6 Months Post Thyroidectomy and RAI - potential recurrence already?

Hey sorry your going through more worry, I haven't had recurrence but I have had some pains like achy ones not constant earlier on after my total thyroidectomy in September I was told it's probably just my neck and things inside healing etc

Lately I've spoke to my nurse as had different pain higher up and she was going to speak with my surgeon and I've heard nothing back.

Your right to worry and overthink it as this stuff is scary and your supposed to notice anything so they can check you and hopefully find a reason and just hope it isn't a recurrence! 

Sorry I've got no advice but it could and couldn't be in my opinion I'm just glad you have already spoke with your nurse so hopefully she will get back to you asap!

Thanks for replyingTrinityTrace I think when I was diagnosed and then treated I thought the worst was over but actually the constant worry of it coming back is so much worse.  I am constantly checking for lumps and bumps and every feeling/ sensation is being questioned.  

I never know whether to mention things or not, I often find the gp to be dismissive.

Hope you hear back from your nurse soon!

I know it's a horrible cycle we are in!

My worst right now is dealing with the side affects from the Levothyroxine as it's high dose! 

But yeah I have an appointment on the 4th with my oncologist but previous my bloods have been abnormal and had to tweak my meds to alternate and said he will discuss results when I see him and to me like oh my what he going to say? Has he seen something or suspect things? But I'm hoping he just wants to reassure that it happens and this is part of the process! 

Like I said it's horrible his experience and it's lifelong so we need to find ways to deal it's just so fresh and we have never experienced this before so I'm dealing, might not be very well but I am trying!

Big hugs xx

Good for you.  I know, we have to stay positive.  It's just bloody hard sometimes isn't it?  What dose of levothyroxine do you take at the moment?  Are you finding it hard to find a stable dose? 

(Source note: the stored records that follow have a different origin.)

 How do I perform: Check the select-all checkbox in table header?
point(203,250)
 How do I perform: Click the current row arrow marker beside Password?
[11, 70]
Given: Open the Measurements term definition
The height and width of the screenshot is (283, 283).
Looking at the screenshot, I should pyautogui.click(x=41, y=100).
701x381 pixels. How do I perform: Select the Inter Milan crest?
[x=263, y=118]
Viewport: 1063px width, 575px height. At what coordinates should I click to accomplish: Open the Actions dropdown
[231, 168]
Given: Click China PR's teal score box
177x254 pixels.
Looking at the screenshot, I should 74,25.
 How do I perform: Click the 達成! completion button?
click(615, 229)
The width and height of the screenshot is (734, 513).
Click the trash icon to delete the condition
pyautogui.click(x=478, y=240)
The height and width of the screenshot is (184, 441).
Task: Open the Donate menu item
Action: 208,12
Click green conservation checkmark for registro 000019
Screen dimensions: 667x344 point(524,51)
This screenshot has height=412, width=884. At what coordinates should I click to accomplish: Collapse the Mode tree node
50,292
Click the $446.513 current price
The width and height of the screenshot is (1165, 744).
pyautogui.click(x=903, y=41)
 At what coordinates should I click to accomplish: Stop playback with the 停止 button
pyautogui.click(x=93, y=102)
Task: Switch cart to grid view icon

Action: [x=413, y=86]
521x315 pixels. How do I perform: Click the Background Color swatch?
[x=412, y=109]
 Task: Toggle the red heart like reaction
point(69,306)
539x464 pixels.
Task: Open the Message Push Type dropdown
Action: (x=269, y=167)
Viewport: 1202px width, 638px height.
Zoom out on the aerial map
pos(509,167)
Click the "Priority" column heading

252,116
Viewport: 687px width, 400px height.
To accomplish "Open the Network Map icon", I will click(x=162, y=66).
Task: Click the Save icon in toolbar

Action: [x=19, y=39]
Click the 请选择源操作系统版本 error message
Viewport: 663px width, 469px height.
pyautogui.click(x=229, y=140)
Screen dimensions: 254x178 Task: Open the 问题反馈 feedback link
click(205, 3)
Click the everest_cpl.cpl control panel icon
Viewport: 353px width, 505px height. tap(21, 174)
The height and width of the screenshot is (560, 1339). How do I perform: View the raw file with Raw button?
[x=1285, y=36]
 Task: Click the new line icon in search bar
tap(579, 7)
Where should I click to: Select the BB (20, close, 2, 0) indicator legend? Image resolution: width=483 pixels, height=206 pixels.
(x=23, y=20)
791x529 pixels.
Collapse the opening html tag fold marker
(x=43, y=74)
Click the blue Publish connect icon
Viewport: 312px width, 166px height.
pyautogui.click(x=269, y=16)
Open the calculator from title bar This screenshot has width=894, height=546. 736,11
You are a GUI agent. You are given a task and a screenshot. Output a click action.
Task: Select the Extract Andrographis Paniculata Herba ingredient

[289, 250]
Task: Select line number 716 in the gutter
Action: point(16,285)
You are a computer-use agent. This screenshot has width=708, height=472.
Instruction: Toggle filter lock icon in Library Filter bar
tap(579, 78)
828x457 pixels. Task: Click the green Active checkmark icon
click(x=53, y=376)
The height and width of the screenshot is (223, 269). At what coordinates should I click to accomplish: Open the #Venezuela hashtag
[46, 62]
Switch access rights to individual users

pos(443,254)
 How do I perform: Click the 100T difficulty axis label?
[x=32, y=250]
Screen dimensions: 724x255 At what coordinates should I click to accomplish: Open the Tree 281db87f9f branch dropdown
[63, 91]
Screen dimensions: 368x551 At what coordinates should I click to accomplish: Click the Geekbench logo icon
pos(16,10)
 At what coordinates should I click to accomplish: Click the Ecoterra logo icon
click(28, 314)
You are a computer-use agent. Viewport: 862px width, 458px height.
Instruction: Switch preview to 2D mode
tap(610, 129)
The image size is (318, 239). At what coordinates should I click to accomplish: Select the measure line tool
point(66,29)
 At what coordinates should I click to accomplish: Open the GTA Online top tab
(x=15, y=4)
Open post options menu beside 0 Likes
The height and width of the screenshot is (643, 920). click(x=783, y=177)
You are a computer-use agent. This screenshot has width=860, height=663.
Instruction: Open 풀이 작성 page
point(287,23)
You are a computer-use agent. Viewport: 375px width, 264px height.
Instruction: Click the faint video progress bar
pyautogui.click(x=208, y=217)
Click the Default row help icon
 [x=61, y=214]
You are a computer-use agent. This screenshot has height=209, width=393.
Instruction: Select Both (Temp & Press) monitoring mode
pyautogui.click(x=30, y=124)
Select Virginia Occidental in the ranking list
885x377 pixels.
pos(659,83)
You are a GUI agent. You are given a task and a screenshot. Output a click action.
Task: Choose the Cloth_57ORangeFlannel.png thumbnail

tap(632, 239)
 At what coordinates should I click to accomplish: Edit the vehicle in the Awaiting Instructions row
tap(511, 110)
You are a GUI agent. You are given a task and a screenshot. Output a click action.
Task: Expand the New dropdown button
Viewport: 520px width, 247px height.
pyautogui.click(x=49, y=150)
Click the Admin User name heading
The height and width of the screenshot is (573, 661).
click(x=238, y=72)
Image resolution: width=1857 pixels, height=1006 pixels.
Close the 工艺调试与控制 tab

I have only had my bloods taken once since my RAI in March which has surprised me as I thought they would check regularly in the first year.  I have heard back this morning and they want to do bloods to test the thyroglobulin levels and also TSH so we will see what they have to say when the results are in.  More waiting!!

Hey,

I was on 175mg a day and he wanted to increase but side affects he decided to keep same, my bloods have been abnormal so I'm now on 150mg alternating 175mg daily.

I've just had my second lot of bloods done since my RIA with thyroglobulin as that's is what indicates if it is reoccurring, if that increases then it is growing.

They arnt trying to find a stable dose for me atm as they doing the thyroid suppression therapy with me, so it's high dose unless my body shows issues.

December I'm having a risk stratification done to assess my risk of reoccurrence, low, medium or high and that goes by the thyroglobulin numbers over time.

It is very hard to remain positive and it's hard to accept this is for life, not as hard as this first year but it's always going to be a thing!

Hi, 

I just had my oncology follow up yesterday, post RAI treatment. Due to having Hurtle Cell cancer I was told that the RAI treatment is a done in the hope that it gets to my cancer cells as they are not iodine receptive. it’s a bit hit and miss! 
I have been advised that I should have yearly ultrasound and 6 monthly blood tests. Informed that Thyroglobulin levels aren’t very reliable with my cancer especially as they weren’t raised even before I had surgery! 
It seems that it’s very difficult to monitor as recurrence and just up to us. I have Barrett’s Oesophagus and often have sensitivity when swallowing and worried I won’t know which condition is causing any symptoms! 

Is anyone feeling post RAI fatigue? I’m 10 weeks post treatment with 3.7 dose and still struggling. Planning on returning to work in the next week as a nurse! Not sure if I’m ready.

It’s seems that the down side of having a rare cancer is the vagueness of symptoms ( I never had any) and lack of information about it in general.

I hope your symptoms aren’t a recurrence and you get some answers soon.